Many interesting findings were presented: First, a statistically significant ordering of preferred application areas for robots overall was found, as well as strong effects of the region of origin on the preferred applications. Our result presented in Table 3, showing higher preference for the use of robots in housework is in strong agreement with the findings in Han et al. (2009), which indicate that cleaning robots have highest marketability among individual-service robots.

The possibility of having education be delivered by robots in classrooms appears to be an issue that raises sound disagreement. Our findings show that our respondents in the Middle East are negative with such a prospect, as is the case in Han et al. (2009) with Japanese and Spanish parents who prefer education to be provided by humans. In addition, Table 7 shows that respondents from EU and the Americas have the strongest disagreement regarding the aforementioned statement, while respondents from Southeast Asia are neutral, and gulf respondents have week disagreement. This finding of non-positive attitudes toward robots educating our children is also in accord with existing work; (Choi et al. 2008; Han et al. 2009) for the EU and (Nomura et al. 2007) for the Americas, and so our work extends and refines previous findings, giving them a more global coverage and also exposing the local differentiations.

However, respondents seem to favor the idea that children would enjoy learning from a robot like Ibn Sina in general, in accordance with Bartneck et al. (2007). Notice though that this has to do with robots being used as an educational tool in addition to classical human tuition in the classroom—and of course, people are not positive when it comes to robots being the primary dedicated instructors of kids in school; as confirmed by our findings and previous work, and as commented above.
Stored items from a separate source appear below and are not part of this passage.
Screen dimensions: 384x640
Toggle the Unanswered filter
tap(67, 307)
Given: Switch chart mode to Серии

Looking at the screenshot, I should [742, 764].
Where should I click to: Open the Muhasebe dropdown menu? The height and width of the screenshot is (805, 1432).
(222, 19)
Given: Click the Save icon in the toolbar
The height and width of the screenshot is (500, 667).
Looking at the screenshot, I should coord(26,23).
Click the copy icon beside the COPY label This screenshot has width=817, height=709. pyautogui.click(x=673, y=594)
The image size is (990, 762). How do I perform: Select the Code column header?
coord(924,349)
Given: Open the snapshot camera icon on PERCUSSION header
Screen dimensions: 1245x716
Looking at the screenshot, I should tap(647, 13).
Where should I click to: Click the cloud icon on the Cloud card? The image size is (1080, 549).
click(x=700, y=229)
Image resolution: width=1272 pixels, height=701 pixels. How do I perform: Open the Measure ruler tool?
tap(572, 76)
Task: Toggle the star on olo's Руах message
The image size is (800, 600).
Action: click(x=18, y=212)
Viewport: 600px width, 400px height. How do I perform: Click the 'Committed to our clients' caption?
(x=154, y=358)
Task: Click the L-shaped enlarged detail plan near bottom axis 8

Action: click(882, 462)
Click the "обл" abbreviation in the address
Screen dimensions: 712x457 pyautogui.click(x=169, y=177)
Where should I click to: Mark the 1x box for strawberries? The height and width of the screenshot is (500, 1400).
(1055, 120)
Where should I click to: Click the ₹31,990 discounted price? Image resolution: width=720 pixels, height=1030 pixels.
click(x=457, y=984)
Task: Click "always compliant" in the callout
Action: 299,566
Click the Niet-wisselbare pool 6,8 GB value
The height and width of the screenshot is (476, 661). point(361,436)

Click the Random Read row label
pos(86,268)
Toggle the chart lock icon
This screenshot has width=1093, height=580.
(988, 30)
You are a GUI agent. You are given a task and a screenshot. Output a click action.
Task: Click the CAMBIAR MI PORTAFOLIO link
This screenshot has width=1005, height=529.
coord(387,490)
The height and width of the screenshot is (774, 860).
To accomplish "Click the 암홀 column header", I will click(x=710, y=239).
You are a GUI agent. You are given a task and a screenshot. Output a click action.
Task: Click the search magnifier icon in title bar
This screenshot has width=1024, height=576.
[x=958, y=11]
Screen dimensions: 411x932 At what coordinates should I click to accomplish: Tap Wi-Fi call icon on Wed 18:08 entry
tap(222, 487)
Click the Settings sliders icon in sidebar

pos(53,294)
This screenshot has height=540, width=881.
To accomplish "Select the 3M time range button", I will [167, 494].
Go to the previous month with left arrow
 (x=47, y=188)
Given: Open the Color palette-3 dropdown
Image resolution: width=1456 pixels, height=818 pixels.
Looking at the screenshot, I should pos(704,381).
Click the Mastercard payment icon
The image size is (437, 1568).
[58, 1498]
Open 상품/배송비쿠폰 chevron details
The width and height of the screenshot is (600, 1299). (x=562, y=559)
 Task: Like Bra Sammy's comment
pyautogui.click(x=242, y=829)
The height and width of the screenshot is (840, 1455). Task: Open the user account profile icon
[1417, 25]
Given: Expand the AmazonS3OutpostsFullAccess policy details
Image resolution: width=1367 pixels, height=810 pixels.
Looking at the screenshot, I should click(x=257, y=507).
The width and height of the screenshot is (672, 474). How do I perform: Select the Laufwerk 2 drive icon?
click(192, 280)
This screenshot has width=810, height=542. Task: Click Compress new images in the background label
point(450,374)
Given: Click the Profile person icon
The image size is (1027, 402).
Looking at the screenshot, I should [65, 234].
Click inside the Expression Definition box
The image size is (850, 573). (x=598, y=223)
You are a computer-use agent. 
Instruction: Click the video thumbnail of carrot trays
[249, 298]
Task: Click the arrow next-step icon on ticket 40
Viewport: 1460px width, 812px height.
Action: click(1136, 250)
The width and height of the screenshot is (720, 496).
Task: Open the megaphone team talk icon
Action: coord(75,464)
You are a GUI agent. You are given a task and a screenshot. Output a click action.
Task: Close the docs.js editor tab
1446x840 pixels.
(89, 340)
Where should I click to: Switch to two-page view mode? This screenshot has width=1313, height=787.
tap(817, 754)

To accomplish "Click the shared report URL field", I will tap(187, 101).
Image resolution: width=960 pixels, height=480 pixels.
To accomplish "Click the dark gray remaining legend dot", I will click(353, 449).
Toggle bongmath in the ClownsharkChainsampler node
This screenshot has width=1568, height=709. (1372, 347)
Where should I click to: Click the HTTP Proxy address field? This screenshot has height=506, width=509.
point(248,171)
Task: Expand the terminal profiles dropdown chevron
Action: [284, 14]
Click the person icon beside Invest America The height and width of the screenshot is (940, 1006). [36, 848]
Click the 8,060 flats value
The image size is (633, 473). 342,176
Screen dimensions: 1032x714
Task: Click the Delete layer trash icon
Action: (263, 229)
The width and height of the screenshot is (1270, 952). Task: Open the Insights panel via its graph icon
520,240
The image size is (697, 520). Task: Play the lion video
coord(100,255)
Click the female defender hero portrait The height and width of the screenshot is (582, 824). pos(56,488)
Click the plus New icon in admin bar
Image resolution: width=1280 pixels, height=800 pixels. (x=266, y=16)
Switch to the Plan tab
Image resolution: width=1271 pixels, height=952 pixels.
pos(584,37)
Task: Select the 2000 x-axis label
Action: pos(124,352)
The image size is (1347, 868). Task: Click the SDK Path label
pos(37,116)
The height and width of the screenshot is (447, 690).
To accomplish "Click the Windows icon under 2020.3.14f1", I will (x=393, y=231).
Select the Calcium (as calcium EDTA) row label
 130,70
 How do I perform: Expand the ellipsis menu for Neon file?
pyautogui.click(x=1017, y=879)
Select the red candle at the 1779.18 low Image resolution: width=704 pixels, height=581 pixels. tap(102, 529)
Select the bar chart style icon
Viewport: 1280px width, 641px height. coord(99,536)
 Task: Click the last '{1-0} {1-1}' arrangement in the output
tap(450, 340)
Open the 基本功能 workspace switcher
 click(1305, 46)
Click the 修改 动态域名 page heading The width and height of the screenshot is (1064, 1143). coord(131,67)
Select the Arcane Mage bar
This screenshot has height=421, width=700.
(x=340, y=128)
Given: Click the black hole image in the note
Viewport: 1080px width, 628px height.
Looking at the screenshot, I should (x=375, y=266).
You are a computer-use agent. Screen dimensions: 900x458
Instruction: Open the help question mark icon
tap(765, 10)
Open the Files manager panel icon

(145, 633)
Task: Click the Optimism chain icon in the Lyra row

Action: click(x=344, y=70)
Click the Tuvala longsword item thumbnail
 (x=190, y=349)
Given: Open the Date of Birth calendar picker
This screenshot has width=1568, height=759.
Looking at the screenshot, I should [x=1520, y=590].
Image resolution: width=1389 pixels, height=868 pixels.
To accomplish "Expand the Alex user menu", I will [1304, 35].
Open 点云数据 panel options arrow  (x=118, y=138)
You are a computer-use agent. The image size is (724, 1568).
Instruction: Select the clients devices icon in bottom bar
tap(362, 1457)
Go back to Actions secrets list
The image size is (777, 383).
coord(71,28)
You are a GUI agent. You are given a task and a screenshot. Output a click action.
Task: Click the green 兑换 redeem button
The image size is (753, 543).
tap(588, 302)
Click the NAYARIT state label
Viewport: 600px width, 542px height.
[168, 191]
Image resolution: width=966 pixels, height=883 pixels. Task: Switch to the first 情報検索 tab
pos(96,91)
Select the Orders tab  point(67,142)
Strong religion and age effects were observed. Religion and age were also reported as significant determinants of attitudes toward robots in MacDorman et al. (2009); however, in that paper, religion effects were only speculated and not empirically confirmed. The gender effect on responses that we observed is also in accord with Bartneck et al. (2007), where female survey participants were more positive than their male counterparts. The positive effect of the experimental subject having interacted with the robot on the attitudes toward it, which we found for the case of engaging robots in housework, is additionally confirmed by Bartneck et al. (2007).

Finally, our finding that respondents from Southeast Asia agree with having robots in hospitals whereas European/American respondents disagree is in line with the finding in Nomura et al. (2007) where US students are found to “tend to more strongly assume that robots are more suited to tasks related to life-and-death situations.” (p. 38). Again, for the case of robots in hospitals, we extend our demographic to the Middle East and Southeast Asia, and we further refine these findings with regional differences.

Overall, the results presented are numerous and multi-faceted; they extend partial results of previous literature toward a wider range of demographic categories (religion, region, etc.), and provide much finer resolution, as well as totally novel findings. In conclusion, the results presented together with the theoretical discussion of possible causes provide interesting insights on cultural acceptance of robots in this richly complex region. Such insights are expected to have strong implications to the wider application of robots in the future in specific settings, and thus might well be highly beneficial toward informing their design and deployment of robots around our globe.